Evaluate a test suite against rigorous unit-test criteria, classify test types, and choose between fake and mock objects. Use whenever a developer asks 'are...
SKILL.md

---
name: unit-test-quality-checker
description: "Evaluate a test suite against rigorous unit-test criteria, classify test types, and choose between fake and mock objects. Use whenever a developer asks 'are these unit tests?', 'why is my test suite slow', 'should I use mocks or fakes', 'fake vs mock', 'what's wrong with my tests', 'my tests hit the database / network / filesystem', 'how do I speed up tests', 'unit vs integration', or when reviewing a codebase's test quality. Activates for 'unit test', 'fake object', 'mock object', 'test double', 'test speed', 'test isolation', 'xUnit', 'JUnit / NUnit / CppUnit', 'slow test suite', 'flaky tests', 'test pyramid'."
version: 1.0.0
homepage: https://github.com/bookforge-ai/bookforge-skills/tree/main/books/working-effectively-with-legacy-code/skills/unit-test-quality-checker
metadata: {"openclaw":{"emoji":"📚","homepage":"https://github.com/bookforge-ai/bookforge-skills"}}
status: draft
source-books:
  - id: working-effectively-with-legacy-code
    title: "Working Effectively with Legacy Code"
    authors: ["Michael C. Feathers"]
    chapters: [2, 3, 5]
domain: software-engineering
tags: [legacy-code, testing, unit-testing, code-quality, software-engineering]
depends-on: []
execution:
  tier: 2
  mode: hybrid
  inputs:
    - type: codebase
      description: "Test file(s) or test directory to evaluate"
  tools-required: [Read, Grep, Bash]
  tools-optional: [Glob]
  mcps-required: []
  environment: "Codebase with an existing test suite.
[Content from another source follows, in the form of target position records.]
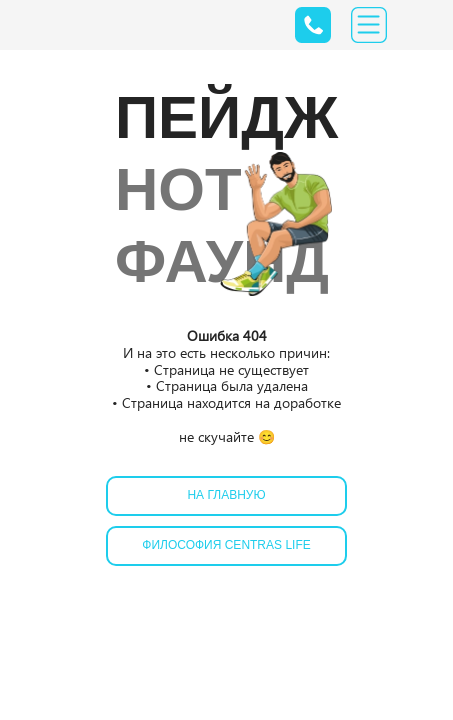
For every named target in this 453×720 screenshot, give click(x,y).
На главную (226, 495)
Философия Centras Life (226, 545)
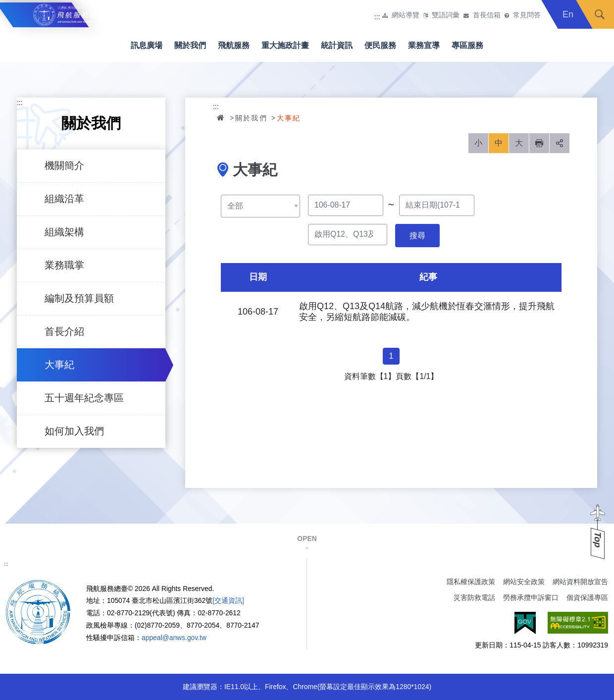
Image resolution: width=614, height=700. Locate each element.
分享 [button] (560, 143)
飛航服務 (234, 45)
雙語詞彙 (446, 15)
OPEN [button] (307, 538)
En (568, 14)
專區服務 (467, 45)
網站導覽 (406, 15)
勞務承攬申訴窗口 (531, 597)
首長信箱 (487, 15)
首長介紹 (64, 331)
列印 (539, 143)
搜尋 (600, 14)
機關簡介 (64, 165)
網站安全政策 (524, 582)
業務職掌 (64, 265)
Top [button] (598, 539)
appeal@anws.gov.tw (174, 638)
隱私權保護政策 (471, 582)
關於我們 (190, 45)
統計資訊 (337, 45)
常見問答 (527, 15)
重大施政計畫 (285, 45)
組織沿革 (64, 199)
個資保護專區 (587, 597)
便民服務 (380, 45)
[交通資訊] (228, 600)
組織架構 (64, 232)
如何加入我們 (74, 431)
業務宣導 (424, 45)
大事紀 (59, 365)
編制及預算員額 (79, 298)
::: (377, 17)
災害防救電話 (474, 597)
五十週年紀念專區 (84, 398)
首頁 (221, 117)
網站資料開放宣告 (580, 582)
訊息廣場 (147, 45)
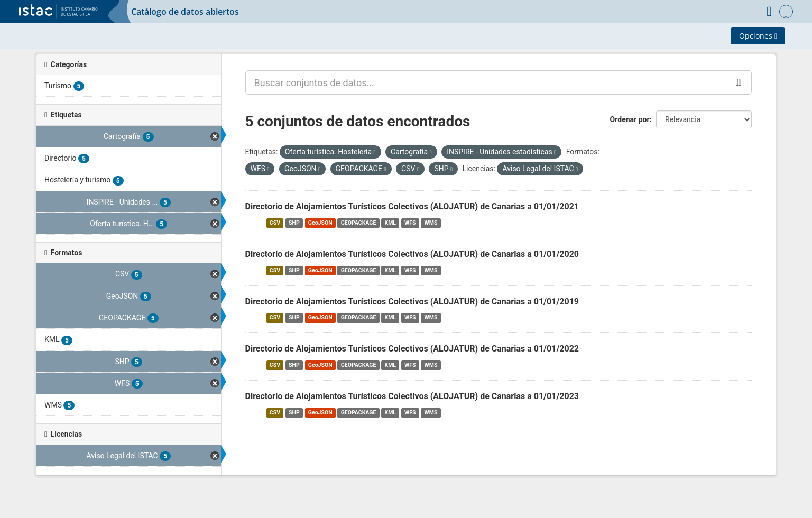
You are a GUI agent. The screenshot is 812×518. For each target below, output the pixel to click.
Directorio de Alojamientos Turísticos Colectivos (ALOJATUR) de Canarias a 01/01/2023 (412, 396)
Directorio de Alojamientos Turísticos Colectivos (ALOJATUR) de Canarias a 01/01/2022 (412, 348)
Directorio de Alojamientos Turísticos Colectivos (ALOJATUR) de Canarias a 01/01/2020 (412, 254)
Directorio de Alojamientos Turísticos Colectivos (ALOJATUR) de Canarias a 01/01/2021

Bash access to run tests and measure timing."
discovery:
  goal: "Produce a scored quality report of a test suite, classifying each test and recommending fake vs mock."
  tasks:
    - "Classify each test as unit / higher-level / characterization"
    - "Detect tests that disqualify as unit tests (DB, network, filesystem, env)"
    - "Measure test timing against the 1/10 second threshold"
    - "Recommend fake-vs-mock choice for substitutions"
    - "Produce an improvement plan for failing tests"
  audience:
    roles: [software-engineer, qa-engineer, tech-lead]
    experience: intermediate
  when_to_use:
    triggers:
      - "Reviewing or auditing an existing test suite"
      - "Slow or flaky test suite"
      - "Deciding between fakes and mocks for a new test"
      - "Developer confused about test boundaries"
    prerequisites: []
    not_for:
      - "Writing brand-new tests from scratch (use TDD skills)"
  environment:
    codebase_required: true
    codebase_helpful: true
    works_offline: true
  quality:
    scores: {with_skill: null, baseline: null, delta: null}
    tested_at: null
    eval_count: null
    assertion_count: 11
    iterations_needed: null
---

# Unit Test Quality Checker

Evaluate whether existing tests are true unit tests per Feathers' criteria, classify each test by type, assess test double choices, and produce a scored quality report with a prioritized improvement plan.

## When to Use

Use this skill when:
- A test suite is slow and you need to understand why
- You are auditing a legacy codebase's test coverage quality
- A team debates whether their "unit tests" are actually unit tests
- Someone asks "should I use a mock or a fake here?"
- Tests are flaky, hard to run locally, or require environment setup before running

Do not use this skill to write brand-new tests from scratch. For writing characterization tests, use `characterization-test-writing`. For breaking the dependencies that make tests slow, use `dependency-breaking-technique-executor`.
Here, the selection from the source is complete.